Assignment — Please quote exactly the opening lines of the data, from the first line to the one where "Given: Open the Filters" appears.
══════════════════════════════
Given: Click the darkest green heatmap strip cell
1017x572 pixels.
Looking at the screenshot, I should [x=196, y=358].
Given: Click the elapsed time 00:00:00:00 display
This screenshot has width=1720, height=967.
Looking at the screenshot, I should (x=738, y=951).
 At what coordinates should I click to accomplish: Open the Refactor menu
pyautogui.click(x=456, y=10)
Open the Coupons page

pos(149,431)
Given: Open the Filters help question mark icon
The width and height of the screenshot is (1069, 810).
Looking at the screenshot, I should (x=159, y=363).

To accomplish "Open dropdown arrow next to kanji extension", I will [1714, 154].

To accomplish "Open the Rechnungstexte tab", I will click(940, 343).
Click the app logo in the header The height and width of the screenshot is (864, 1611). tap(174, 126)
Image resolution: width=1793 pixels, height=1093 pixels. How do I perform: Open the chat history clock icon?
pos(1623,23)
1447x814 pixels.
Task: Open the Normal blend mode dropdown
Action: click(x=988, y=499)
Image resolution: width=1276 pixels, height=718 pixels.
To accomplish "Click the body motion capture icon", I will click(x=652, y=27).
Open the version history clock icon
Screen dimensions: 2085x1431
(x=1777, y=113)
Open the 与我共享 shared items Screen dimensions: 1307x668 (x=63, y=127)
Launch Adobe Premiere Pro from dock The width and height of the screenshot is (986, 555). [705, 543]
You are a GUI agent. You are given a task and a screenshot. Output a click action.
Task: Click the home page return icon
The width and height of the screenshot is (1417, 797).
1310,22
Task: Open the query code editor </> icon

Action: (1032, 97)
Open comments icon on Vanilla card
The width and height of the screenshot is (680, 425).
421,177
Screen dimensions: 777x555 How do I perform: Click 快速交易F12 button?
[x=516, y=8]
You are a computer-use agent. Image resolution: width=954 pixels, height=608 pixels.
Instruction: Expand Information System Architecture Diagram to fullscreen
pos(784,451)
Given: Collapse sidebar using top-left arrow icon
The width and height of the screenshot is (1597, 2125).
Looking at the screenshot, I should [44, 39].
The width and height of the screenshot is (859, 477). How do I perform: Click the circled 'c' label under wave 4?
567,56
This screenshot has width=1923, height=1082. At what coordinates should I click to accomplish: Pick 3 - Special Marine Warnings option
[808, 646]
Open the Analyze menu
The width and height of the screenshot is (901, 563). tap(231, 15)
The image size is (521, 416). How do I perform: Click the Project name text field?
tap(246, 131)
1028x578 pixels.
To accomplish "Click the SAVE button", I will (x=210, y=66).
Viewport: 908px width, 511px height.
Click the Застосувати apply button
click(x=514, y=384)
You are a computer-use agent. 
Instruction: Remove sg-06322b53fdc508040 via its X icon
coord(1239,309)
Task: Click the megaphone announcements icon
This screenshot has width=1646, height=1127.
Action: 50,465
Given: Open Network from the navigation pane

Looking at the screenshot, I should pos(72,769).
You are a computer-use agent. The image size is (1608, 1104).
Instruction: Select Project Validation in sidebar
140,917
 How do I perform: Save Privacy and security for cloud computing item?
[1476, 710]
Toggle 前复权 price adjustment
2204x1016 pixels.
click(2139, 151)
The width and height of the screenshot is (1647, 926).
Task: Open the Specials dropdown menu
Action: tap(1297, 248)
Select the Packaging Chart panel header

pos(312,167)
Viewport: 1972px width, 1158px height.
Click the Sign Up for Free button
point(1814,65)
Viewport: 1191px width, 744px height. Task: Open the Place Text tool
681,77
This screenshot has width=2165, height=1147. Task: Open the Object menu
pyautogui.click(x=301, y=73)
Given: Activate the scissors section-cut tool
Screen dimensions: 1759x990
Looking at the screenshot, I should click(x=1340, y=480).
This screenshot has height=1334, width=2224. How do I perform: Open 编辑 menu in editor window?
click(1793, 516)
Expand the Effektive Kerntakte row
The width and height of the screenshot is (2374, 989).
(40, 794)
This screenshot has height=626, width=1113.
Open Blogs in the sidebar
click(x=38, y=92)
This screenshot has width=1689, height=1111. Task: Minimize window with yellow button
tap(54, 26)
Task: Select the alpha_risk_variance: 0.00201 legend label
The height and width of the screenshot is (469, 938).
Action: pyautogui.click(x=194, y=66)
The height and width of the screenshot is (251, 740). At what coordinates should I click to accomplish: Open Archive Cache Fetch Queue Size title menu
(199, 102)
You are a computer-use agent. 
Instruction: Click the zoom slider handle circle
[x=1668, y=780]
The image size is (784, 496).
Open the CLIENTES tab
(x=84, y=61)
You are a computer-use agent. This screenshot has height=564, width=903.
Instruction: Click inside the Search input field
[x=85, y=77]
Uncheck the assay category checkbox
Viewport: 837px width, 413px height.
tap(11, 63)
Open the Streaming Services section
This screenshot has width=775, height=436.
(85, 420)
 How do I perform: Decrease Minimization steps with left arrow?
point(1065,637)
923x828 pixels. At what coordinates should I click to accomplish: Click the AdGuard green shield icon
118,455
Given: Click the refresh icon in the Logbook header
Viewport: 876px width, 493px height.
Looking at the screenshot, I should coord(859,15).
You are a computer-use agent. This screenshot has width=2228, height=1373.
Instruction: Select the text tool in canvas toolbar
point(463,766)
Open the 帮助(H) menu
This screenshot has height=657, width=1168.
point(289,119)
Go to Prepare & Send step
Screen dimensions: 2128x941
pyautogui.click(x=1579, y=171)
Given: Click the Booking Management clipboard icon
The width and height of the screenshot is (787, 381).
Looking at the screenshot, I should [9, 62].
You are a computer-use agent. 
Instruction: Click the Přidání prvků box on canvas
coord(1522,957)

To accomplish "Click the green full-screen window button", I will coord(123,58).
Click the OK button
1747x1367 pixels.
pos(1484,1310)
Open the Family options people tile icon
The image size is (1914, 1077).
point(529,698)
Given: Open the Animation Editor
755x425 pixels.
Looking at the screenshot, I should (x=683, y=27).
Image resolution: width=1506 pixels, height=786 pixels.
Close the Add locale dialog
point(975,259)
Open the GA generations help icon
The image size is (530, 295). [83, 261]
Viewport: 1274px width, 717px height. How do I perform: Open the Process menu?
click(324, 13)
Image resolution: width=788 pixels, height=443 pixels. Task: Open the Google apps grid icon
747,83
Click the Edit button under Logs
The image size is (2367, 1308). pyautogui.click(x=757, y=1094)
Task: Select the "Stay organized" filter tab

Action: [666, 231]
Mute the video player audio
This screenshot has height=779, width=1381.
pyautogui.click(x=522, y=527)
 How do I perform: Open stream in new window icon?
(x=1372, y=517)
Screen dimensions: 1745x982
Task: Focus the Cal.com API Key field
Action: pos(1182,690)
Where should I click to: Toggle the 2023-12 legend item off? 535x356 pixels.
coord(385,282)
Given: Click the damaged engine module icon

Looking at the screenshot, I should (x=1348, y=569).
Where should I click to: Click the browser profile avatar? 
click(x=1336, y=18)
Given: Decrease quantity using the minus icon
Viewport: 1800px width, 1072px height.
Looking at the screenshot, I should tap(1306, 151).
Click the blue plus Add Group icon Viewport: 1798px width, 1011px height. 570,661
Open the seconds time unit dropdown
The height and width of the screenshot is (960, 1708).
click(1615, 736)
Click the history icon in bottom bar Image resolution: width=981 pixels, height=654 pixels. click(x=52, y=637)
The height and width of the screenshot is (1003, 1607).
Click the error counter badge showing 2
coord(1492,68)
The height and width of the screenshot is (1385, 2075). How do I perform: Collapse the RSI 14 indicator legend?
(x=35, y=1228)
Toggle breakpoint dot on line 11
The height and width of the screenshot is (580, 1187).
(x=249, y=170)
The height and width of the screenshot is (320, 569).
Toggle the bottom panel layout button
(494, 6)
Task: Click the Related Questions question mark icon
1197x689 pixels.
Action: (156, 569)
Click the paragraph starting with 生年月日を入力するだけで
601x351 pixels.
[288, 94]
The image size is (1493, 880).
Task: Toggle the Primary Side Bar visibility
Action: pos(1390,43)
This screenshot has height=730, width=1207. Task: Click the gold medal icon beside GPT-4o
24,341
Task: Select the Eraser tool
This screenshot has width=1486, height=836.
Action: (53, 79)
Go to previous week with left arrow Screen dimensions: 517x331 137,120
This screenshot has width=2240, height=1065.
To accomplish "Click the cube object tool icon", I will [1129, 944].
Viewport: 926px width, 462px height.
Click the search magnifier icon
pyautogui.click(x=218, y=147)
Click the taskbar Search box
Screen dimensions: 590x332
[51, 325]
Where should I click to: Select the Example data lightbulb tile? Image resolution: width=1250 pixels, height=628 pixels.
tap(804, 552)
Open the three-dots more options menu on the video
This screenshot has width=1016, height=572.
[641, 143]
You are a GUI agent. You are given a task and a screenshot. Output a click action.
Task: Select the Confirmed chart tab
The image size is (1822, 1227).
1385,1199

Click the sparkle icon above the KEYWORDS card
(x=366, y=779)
══════════════════════════════
Task output —
Given: Click the darkest green heatmap strip cell
1017x572 pixels.
Looking at the screenshot, I should [x=196, y=358].
Given: Click the elapsed time 00:00:00:00 display
This screenshot has width=1720, height=967.
Looking at the screenshot, I should (x=738, y=951).
 At what coordinates should I click to accomplish: Open the Refactor menu
pyautogui.click(x=456, y=10)
Open the Coupons page

pos(149,431)
Given: Open the Filters help question mark icon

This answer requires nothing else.